**WHAT IS NEEDED:** For this exercise, copy each line of the records that contains the word "height".

**SUPPLIED RECORDS:**
++++++++

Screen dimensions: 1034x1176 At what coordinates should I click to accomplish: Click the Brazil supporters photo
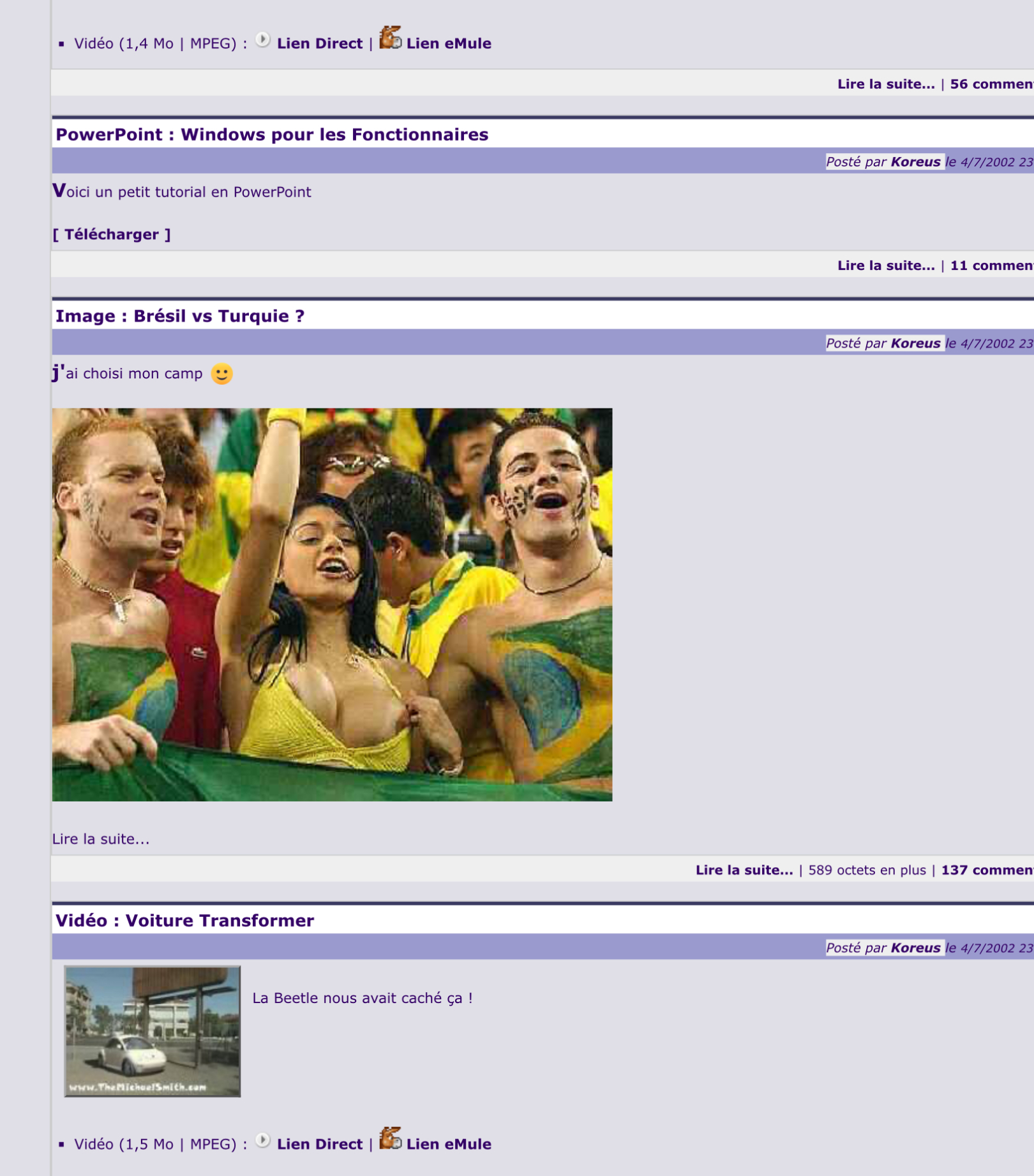[332, 604]
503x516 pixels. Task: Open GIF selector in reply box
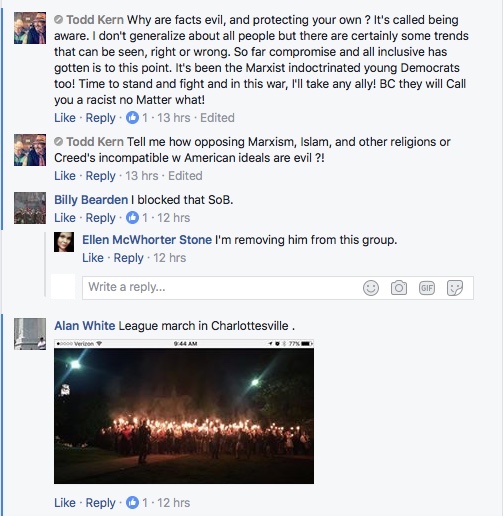pos(427,288)

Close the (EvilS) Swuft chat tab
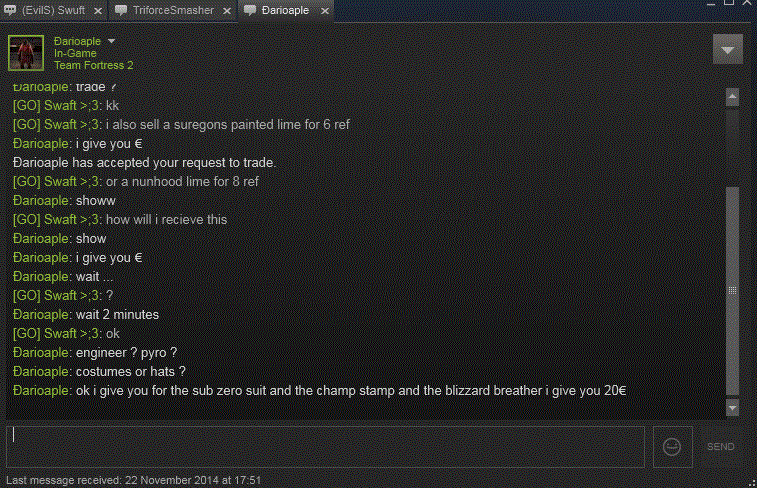(x=95, y=10)
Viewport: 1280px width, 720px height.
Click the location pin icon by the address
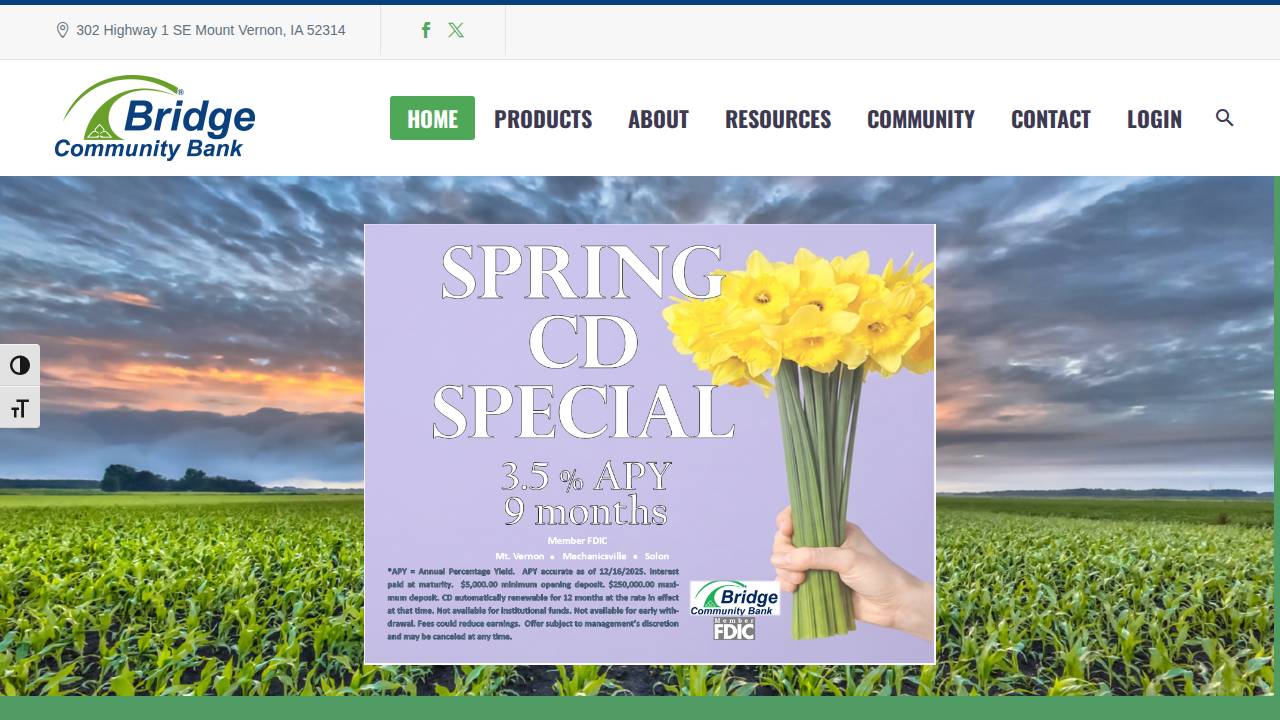(x=63, y=29)
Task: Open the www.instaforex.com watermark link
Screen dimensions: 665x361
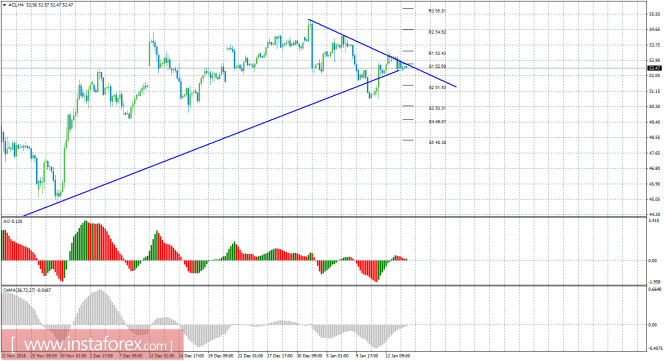Action: (x=92, y=344)
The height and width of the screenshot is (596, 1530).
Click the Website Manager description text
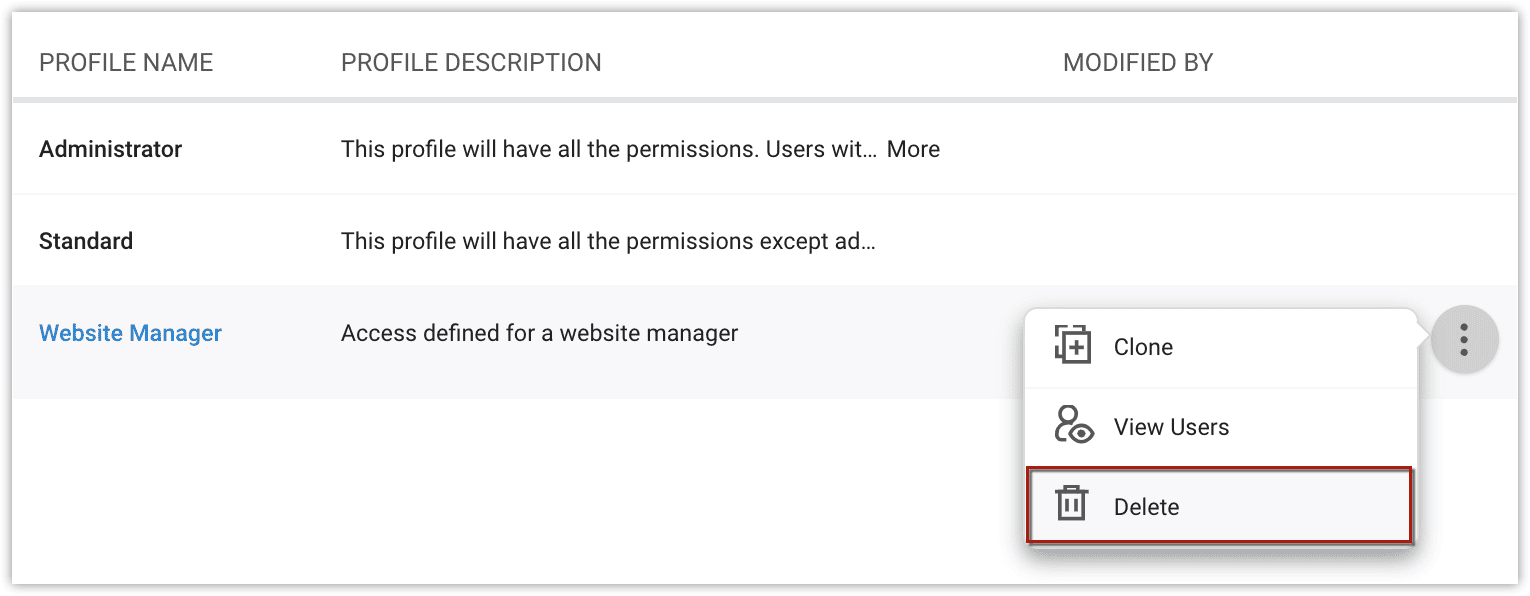(539, 333)
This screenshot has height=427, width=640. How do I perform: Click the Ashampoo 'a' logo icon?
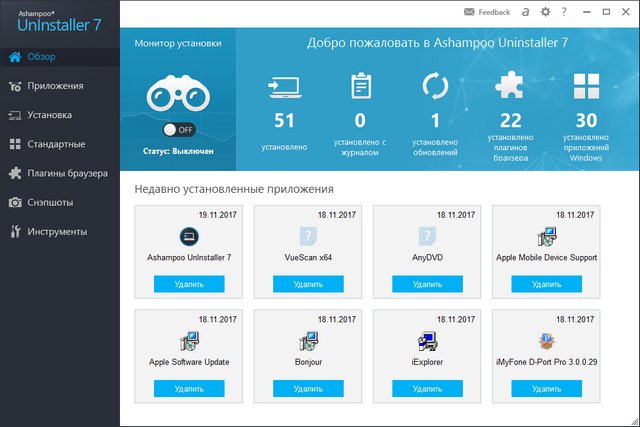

++++++++

**ANSWER SPACE:**
Viewport: 1280px width, 720px height.
The height and width of the screenshot is (596, 1530).
This screenshot has height=427, width=640. How do I perform: Click the Ashampoo 'a' logo icon?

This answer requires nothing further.